▸ WHAT IS BEING ASKED
Reproduce the rows verbatim, but only the part that opens with the line containing "will click(533, 269)." and closes with the line containing "point(198,546)", both of those lines included.

▸ MATERIAL FOR THIS TASK

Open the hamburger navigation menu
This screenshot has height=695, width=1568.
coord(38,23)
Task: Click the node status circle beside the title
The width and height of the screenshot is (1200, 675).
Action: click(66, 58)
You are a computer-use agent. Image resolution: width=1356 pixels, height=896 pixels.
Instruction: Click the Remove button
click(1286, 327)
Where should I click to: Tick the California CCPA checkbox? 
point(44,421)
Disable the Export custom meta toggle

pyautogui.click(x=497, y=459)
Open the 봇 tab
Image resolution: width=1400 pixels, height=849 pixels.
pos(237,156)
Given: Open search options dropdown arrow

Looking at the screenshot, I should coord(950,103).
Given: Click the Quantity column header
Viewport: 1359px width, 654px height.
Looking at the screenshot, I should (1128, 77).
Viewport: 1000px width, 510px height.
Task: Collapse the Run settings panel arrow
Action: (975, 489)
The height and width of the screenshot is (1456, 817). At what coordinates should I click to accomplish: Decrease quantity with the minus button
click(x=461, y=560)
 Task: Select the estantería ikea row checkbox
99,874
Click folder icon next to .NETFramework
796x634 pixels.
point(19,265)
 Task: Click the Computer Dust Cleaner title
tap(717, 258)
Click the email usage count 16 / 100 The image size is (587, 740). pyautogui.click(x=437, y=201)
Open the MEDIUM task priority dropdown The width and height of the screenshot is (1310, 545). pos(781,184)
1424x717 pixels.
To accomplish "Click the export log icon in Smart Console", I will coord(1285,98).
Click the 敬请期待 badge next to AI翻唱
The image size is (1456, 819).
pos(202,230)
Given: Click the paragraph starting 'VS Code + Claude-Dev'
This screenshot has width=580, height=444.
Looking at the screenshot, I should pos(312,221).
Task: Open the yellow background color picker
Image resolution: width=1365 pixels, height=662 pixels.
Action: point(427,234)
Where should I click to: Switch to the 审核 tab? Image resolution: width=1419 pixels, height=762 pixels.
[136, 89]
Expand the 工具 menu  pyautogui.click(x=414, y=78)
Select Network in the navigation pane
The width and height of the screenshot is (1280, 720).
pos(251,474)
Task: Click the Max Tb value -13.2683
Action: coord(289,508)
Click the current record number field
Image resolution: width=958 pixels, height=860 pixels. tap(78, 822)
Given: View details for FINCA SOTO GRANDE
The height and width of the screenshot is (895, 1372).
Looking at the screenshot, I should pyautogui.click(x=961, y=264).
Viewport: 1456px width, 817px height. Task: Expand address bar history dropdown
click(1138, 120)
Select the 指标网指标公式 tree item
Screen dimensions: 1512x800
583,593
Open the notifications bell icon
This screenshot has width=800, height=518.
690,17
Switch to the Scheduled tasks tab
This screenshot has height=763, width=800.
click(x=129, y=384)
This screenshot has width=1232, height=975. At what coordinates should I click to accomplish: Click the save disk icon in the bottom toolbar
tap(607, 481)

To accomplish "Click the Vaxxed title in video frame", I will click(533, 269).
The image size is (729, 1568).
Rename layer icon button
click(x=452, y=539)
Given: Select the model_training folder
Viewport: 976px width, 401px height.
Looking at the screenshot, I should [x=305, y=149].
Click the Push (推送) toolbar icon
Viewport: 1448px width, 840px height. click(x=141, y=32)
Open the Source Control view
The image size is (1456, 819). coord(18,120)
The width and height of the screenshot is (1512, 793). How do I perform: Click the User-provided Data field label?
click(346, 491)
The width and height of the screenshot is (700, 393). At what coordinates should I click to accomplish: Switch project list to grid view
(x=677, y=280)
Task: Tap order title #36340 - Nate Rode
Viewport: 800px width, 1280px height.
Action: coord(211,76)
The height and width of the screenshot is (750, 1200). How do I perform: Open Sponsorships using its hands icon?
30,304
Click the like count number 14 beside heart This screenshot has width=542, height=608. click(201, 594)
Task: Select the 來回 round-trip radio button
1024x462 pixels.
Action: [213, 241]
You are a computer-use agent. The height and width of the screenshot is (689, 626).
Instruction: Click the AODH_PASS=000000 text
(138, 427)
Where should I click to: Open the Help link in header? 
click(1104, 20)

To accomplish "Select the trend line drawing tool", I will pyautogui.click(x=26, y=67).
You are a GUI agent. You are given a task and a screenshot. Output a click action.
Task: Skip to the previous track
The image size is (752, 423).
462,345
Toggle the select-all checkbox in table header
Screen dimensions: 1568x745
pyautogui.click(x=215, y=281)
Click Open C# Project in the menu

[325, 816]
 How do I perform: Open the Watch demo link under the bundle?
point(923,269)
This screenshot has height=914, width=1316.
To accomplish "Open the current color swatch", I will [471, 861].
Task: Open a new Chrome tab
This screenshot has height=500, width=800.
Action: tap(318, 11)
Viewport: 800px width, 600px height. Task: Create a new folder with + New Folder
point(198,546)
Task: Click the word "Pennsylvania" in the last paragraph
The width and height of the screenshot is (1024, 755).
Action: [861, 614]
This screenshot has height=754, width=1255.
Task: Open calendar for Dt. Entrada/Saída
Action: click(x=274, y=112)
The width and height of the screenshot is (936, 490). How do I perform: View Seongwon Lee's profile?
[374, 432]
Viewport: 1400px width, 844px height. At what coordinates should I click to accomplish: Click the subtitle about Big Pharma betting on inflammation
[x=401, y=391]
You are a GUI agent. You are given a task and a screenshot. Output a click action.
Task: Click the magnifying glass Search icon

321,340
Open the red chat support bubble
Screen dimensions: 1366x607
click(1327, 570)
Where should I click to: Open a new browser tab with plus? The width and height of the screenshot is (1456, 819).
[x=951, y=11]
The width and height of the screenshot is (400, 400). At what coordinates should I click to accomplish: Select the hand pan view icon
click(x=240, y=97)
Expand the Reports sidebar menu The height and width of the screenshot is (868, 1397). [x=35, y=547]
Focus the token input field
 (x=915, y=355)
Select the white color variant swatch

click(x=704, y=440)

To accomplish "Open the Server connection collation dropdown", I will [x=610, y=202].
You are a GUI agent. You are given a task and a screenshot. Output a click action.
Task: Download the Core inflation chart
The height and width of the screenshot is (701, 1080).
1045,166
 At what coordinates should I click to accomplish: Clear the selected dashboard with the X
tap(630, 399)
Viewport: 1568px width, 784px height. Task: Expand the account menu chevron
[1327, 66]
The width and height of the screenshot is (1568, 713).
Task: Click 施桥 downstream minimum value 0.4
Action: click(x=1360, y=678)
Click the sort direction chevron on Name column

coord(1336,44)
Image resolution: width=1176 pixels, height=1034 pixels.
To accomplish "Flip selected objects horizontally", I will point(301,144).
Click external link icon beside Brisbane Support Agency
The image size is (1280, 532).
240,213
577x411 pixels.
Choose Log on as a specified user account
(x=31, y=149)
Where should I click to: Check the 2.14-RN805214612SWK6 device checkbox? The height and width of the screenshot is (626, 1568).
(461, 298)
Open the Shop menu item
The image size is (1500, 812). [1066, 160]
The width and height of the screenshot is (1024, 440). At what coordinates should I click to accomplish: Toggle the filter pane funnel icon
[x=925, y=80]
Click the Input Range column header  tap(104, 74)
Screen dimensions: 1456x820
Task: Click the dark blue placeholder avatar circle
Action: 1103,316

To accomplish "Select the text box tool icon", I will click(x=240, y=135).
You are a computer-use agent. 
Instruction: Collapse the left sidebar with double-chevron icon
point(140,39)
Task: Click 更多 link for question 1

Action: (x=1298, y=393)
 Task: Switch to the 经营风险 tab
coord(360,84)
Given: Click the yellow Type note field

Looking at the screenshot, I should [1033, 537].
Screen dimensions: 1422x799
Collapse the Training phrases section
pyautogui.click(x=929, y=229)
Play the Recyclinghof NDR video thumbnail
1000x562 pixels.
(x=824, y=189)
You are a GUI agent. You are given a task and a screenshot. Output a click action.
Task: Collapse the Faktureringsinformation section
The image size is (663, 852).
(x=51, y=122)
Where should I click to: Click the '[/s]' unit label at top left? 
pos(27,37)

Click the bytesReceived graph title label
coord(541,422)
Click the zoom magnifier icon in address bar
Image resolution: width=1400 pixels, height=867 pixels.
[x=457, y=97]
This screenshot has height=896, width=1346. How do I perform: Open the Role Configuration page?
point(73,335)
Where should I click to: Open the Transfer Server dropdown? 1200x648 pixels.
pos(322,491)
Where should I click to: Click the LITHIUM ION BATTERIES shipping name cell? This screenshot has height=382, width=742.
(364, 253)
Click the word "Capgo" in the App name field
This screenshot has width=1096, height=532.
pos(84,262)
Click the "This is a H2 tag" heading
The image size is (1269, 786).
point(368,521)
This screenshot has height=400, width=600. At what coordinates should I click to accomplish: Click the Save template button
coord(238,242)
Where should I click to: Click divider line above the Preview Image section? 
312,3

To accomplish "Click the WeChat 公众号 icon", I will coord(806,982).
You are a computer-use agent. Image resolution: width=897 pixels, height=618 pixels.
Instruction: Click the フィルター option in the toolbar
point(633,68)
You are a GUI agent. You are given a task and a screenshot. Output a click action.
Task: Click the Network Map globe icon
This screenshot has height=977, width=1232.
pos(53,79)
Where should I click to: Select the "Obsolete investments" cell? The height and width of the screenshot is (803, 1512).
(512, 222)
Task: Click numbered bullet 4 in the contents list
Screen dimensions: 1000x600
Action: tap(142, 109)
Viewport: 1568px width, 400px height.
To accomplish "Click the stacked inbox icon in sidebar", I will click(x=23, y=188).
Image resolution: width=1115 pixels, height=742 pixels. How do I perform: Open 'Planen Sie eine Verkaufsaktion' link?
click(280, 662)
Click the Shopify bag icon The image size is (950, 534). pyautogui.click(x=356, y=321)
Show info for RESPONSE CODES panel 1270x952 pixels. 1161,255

▸ THE ANSWER
To accomplish "Click the Vaxxed title in video frame", I will click(533, 269).
The image size is (729, 1568).
Rename layer icon button
click(x=452, y=539)
Given: Select the model_training folder
Viewport: 976px width, 401px height.
Looking at the screenshot, I should [x=305, y=149].
Click the Push (推送) toolbar icon
Viewport: 1448px width, 840px height. click(x=141, y=32)
Open the Source Control view
The image size is (1456, 819). coord(18,120)
The width and height of the screenshot is (1512, 793). How do I perform: Click the User-provided Data field label?
click(346, 491)
The width and height of the screenshot is (700, 393). At what coordinates should I click to accomplish: Switch project list to grid view
(x=677, y=280)
Task: Tap order title #36340 - Nate Rode
Viewport: 800px width, 1280px height.
Action: coord(211,76)
The height and width of the screenshot is (750, 1200). How do I perform: Open Sponsorships using its hands icon?
30,304
Click the like count number 14 beside heart This screenshot has width=542, height=608. click(201, 594)
Task: Select the 來回 round-trip radio button
1024x462 pixels.
Action: [213, 241]
You are a computer-use agent. The height and width of the screenshot is (689, 626).
Instruction: Click the AODH_PASS=000000 text
(138, 427)
Where should I click to: Open the Help link in header? 
click(1104, 20)

To accomplish "Select the trend line drawing tool", I will pyautogui.click(x=26, y=67).
You are a GUI agent. You are given a task and a screenshot. Output a click action.
Task: Skip to the previous track
The image size is (752, 423).
462,345
Toggle the select-all checkbox in table header
Screen dimensions: 1568x745
pyautogui.click(x=215, y=281)
Click Open C# Project in the menu

[325, 816]
 How do I perform: Open the Watch demo link under the bundle?
point(923,269)
This screenshot has height=914, width=1316.
To accomplish "Open the current color swatch", I will [471, 861].
Task: Open a new Chrome tab
This screenshot has height=500, width=800.
Action: tap(318, 11)
Viewport: 800px width, 600px height. Task: Create a new folder with + New Folder
point(198,546)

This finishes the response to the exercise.